==== Texto extraído

La luz se vuelve intermitente cuando pestañean tus ojos brillantes y el hilo de voz, que apenas te sale del cuerpo, desmadeja la tarde en una rueca que gira a tu alrededor.

¿Qué tienes? Qué tienes que inundan escalofríos tus pasos hacia la lumbre, que palidece la noche en tu rostro, que tose el mundo en tu garganta y después se agita en un vaso.

—Creo que he pillado la gripe. Me duele todo el cuerpo —me dices moqueando, con los ojos vidriosos, con cara de susto y arrugando los hombros tres veces por minuto.

Ya se ve desde lejos, ya se te ve desde lejos la sombra de la gripe y su mala catadura. Pero no es eso.

No, no es eso lo que te pregunto. ¿Qué tienes que tu estornudo me duele a mí en el pecho, que tu temblor se agolpa en mis manos, que tu malestar me contiene la respiración en un silencio?

Debe ser que tú me quieres… o que yo te quiero… O que me la estás contagiando. Vírica complicidad.

Retrato

Es tarde… Voy de prisa por la vida. Y mi risa es alegre, aunque no niego que llevo prisa.

(Retrato, Manuel Machado)

========
==== Datos proporcionados

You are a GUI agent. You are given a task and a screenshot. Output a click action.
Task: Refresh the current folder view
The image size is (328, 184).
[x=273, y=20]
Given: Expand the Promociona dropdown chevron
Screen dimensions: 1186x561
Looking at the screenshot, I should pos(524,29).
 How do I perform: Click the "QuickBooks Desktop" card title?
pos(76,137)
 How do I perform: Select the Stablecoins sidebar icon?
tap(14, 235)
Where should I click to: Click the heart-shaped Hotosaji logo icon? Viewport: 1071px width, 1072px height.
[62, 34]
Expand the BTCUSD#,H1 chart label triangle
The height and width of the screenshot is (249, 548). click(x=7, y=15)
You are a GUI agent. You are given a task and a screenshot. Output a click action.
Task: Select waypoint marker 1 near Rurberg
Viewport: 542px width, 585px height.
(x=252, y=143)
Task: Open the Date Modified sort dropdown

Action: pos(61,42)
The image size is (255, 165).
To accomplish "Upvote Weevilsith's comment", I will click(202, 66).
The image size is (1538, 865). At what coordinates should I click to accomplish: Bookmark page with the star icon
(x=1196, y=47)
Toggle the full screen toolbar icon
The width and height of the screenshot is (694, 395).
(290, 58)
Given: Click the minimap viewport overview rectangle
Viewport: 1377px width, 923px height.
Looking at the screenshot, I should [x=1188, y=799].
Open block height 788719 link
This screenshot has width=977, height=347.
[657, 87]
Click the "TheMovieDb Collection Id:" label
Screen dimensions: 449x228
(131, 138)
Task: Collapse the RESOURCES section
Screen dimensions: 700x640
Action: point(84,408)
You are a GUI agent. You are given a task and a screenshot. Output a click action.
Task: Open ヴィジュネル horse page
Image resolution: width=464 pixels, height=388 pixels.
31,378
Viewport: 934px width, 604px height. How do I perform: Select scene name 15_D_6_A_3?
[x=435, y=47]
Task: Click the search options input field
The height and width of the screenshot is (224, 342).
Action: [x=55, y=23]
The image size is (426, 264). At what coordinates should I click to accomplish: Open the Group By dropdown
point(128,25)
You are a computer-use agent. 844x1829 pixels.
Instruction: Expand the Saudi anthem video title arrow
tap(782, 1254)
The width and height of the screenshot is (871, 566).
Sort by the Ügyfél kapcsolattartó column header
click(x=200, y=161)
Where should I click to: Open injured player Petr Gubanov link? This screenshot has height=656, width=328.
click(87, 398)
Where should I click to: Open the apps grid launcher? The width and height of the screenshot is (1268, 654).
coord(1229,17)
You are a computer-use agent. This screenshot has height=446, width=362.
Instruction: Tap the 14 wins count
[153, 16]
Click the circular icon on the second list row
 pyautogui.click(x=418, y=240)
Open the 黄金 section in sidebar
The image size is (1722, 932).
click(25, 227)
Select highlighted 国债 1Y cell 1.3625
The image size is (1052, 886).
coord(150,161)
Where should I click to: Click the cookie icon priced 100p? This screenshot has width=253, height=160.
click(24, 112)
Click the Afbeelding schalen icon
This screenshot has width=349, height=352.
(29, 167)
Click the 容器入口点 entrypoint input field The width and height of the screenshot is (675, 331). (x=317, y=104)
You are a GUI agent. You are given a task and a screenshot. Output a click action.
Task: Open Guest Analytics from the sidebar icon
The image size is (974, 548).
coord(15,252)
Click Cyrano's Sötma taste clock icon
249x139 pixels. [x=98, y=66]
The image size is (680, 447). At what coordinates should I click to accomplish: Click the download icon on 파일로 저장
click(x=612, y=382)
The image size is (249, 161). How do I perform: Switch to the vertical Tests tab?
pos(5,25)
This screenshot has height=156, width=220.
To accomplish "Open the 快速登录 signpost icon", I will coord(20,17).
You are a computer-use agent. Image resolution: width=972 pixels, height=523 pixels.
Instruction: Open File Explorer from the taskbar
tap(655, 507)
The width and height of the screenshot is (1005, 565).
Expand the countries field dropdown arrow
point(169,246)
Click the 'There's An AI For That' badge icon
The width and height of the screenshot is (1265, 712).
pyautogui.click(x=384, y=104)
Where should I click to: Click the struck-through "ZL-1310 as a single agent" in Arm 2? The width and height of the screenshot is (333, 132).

========

Ejercicio propuesto 1
Reproduce sin cambios el fragmento del texto extraído que va desde "Ya se ve desde" hasta "contagiando. Vírica complicidad.", ambos incluidos.
Ejercicio propuesto 2
En el texto extraído, ¿qué parte del cuerpo le duele a quien cree haber pillado la gripe?

Respuesta correcta 1
Ya se ve desde lejos, ya se te ve desde lejos la sombra de la gripe y su mala catadura. Pero no es eso.

No, no es eso lo que te pregunto. ¿Qué tienes que tu estornudo me duele a mí en el pecho, que tu temblor se agolpa en mis manos, que tu malestar me contiene la respiración en un silencio?

Debe ser que tú me quieres… o que yo te quiero… O que me la estás contagiando. Vírica complicidad.

Respuesta correcta 2
Todo el cuerpo.